As I've said before my goal is to not die prematurely and to live in a state of optimal health. My naps and fatigue are not optimal, so something must change. What I love about what I've done so far is that I've taken this step by step and not tried to "go on a diet" but change my lifestyle. You've seen my poor food choices, and now it's time to reinvent what I eat and see if that makes a difference. Because I won't be fighting daily to go for a workout because I just love my workouts now and will go no matter what, I don't have much in the way to start changing my meals around.

I had this all or nothing attitude forever and maybe that's what's kept me for ever staying on a diet and losing weight. I'd think that if I was working out and "dieting" there's no room for desserts here and there so my diets wouldn't last because I would be so deprived that it just wasn't worth it. I can still allow myself these treats, but keep them as treats--perhaps once a week instead of daily.

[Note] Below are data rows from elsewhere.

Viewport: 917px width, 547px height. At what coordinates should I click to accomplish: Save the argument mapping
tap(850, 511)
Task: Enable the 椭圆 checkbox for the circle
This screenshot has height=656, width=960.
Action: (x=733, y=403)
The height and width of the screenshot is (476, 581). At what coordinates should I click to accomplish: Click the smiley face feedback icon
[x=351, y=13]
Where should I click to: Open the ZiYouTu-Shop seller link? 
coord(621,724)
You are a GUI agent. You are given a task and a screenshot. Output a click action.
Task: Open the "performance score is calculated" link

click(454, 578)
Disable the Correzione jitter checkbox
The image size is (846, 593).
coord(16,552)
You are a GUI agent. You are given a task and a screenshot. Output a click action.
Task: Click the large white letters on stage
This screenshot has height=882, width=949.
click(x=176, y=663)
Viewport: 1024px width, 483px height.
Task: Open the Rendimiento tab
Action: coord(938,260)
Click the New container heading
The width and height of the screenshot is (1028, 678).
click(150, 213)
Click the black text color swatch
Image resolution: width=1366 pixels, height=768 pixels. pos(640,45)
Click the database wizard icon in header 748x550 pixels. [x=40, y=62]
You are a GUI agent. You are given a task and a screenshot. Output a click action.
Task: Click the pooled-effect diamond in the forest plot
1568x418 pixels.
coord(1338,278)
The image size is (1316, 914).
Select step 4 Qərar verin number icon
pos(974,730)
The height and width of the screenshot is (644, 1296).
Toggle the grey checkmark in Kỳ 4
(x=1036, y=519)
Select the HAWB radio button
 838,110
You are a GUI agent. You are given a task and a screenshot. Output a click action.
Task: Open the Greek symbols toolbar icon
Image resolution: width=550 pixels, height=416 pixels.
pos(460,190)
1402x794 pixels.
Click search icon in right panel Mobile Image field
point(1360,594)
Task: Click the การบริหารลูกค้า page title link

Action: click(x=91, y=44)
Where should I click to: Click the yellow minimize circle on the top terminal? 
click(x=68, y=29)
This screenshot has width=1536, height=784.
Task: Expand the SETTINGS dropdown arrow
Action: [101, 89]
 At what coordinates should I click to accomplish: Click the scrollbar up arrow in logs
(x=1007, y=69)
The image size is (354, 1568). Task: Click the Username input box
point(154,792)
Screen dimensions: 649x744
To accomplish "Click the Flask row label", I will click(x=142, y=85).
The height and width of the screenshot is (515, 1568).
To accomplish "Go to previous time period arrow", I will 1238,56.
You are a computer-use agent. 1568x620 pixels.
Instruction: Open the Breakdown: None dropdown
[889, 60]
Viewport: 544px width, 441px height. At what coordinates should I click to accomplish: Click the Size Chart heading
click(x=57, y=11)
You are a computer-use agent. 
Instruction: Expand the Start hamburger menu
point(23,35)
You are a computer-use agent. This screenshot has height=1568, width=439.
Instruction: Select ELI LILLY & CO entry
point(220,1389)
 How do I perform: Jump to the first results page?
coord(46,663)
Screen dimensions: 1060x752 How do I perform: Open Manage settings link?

Already I fear failure this week because I have a dinner obligation at my favourite Chinese dinner buffet tonight and so that will take the place of home cooked nutrition. When things like this happen, I think the best thing to do is to have a plan. I'm going to eat really well today and just not go overboard tonight. What would I eat at home? I'd have one plate of dinner. I'll do the same tonight. Is tonight a dessert night? No, I'd rather have something really delicious than those desserts they serve so I'll make sure to pass. This is my plan and now I'm prepared for when I see those little treats. IF they have those mini cupcakes (it's hit and miss) that I love, I will indulge in ONE. I think one of those mini cupcakes is about 125 calories after the jelly and frosting. I LOVE them so I won't deprive myself of the opportunity to taste it, but I will taste it and not make it a second meal. Wish me luck!

Meals
2 whole grain tortillas
3 eggs
1/3 cup of shredded cheese
1 tsp of taco sauce
1 kiwi
1 cup of milk
2 cups of water

1 Fibre Plus chocolate and peanut butter bar
2 cups of water

3 cups of water

China Rose-1 plate:
1/2 plate of broccoli/bok choy approx 2.5 cups
4 chicken balls
4 fried squid with approx 3 tbsp sweet and sour sauce
1/2 cup fried rice
1/2 cup various shrimp dishes
ONE mini strawberry vanilla cupcake
2 cups of water

Exercise
20 minutes interval hill treadmill
30 minutes iron reps class (cardio and free weights)
30 minutes upper body free weights, machines, abs
20 minutes stretching

Notes:
-I stuck to my eating plan exactly for the buffet--awesome. I was very hungry during my workout having missed lunch which I regret, but I was so busy that I forgot to make something so I ended up with a fibre bar. Ugh, don't work out on an empty stomach.
-My workout was mixed up a bit because of the errands I was running, I made it late the gym, then had to leave right away for the dinner. I did what I could and it was still okay. Whenever I don't get more than 50 minutes of cardio I hate my workout, but meh.

Day 55

Just a food diary today...this is so embarrassing especially how I was ranting about needing to develop better eating habits this coming week, etc. But I guess this is what it is and all I can do is move forward from here. Sorry if this makes you want to hurl:

Meals
Fasted for breakfast because I forgot to last Fast Sunday

4 slices pizza
1 bottle of cream soda
2 cups of water

approx 20 ginger snaps (that's like 4 servings)
2 cups of water

4 slices of pizza (l/o)
2 cups of water

5 more ginger snaps
1 cup of milk

Exercise
None

Notes:
-When you screw up and everyone's watching, it's much more difficult to get away with.